▶ _Aim of the exercise_: Transcribe every line of the records below word for word, leaving out the pictures.

Target position records
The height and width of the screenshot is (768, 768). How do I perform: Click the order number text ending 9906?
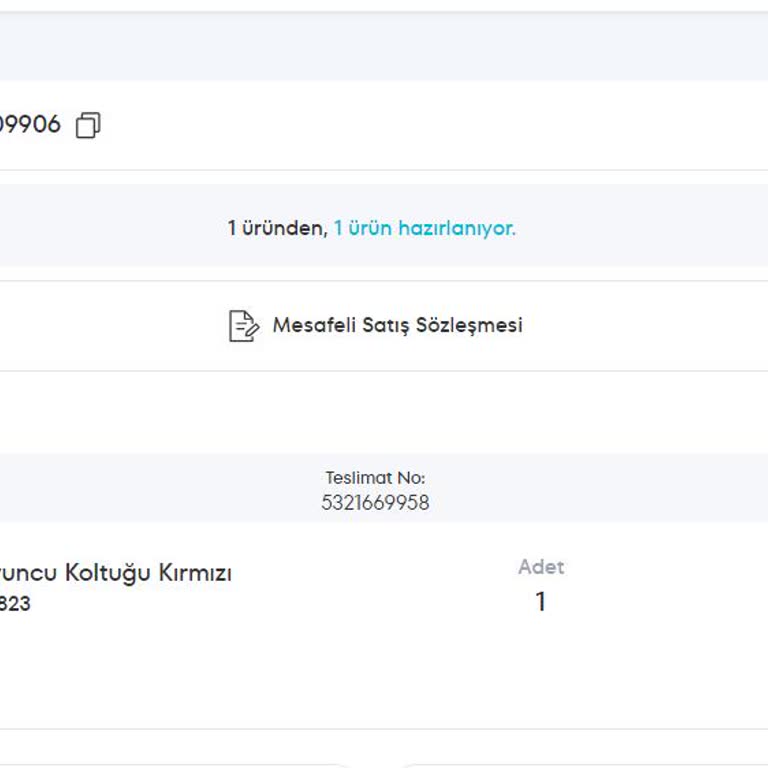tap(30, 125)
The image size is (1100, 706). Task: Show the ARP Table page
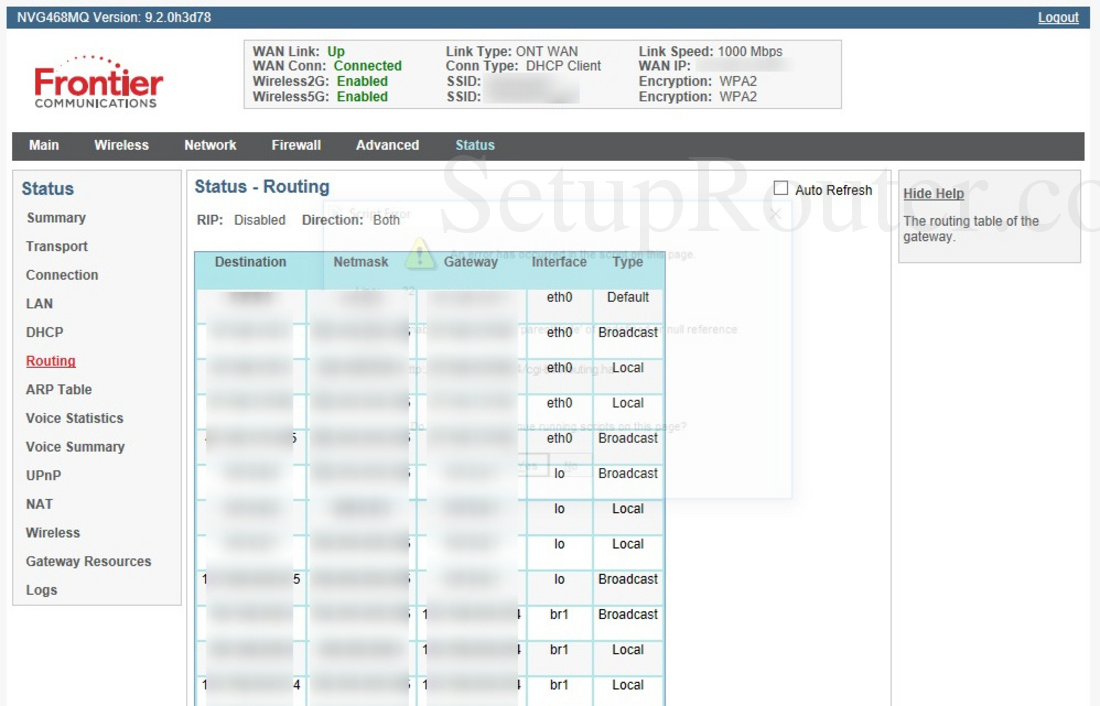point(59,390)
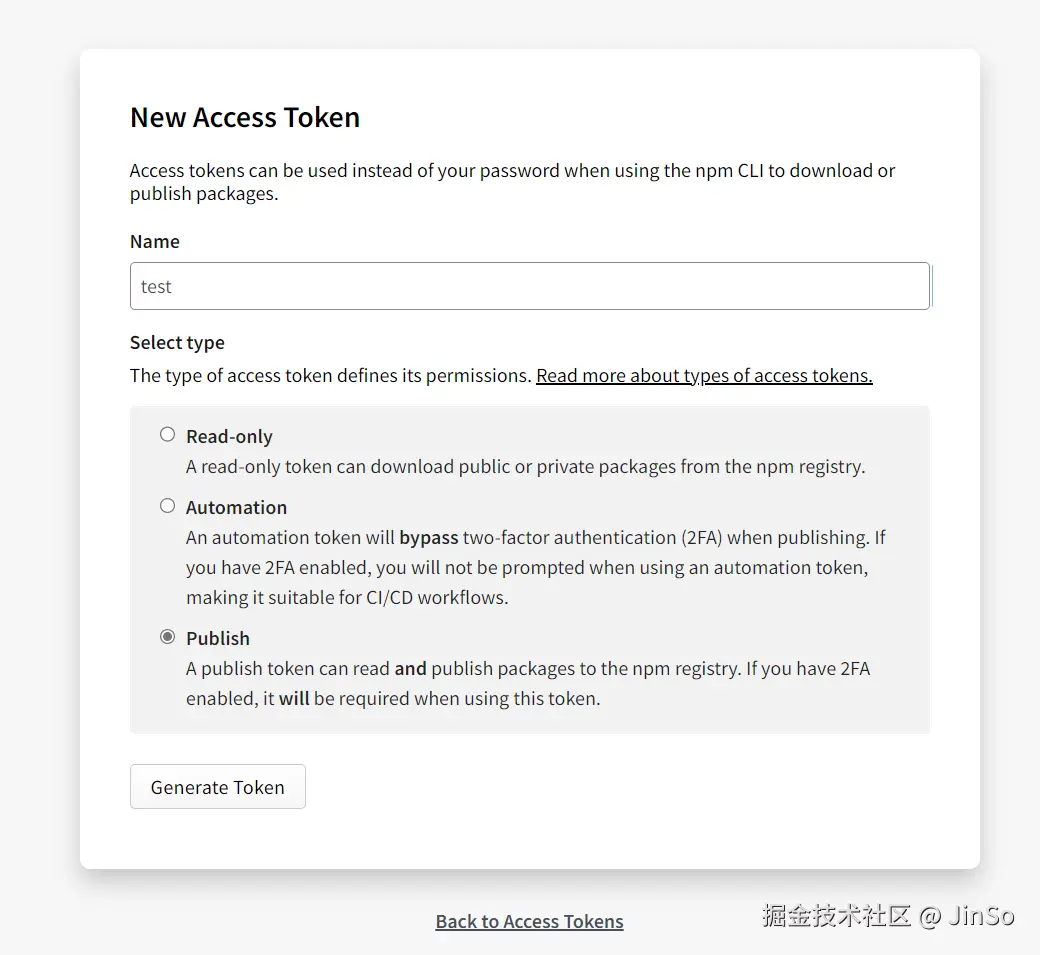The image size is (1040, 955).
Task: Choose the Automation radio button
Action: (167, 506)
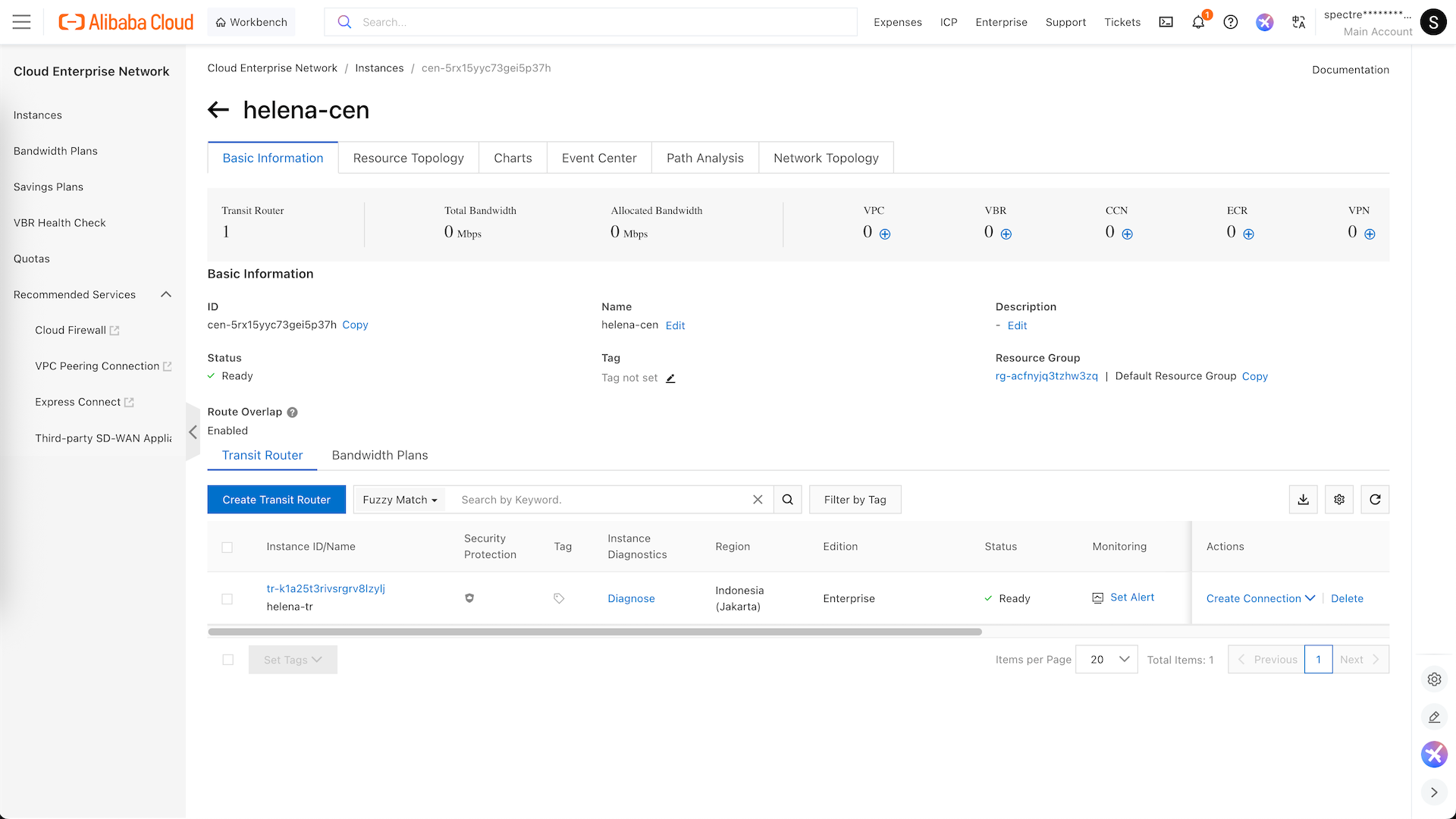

▶ _Correct answer_:
The height and width of the screenshot is (768, 768). How do I perform: Click the order number text ending 9906?
tap(30, 125)
The image size is (1100, 706). Task: Show the ARP Table page
point(59,390)
The image size is (1040, 955).
Task: Choose the Automation radio button
Action: (167, 506)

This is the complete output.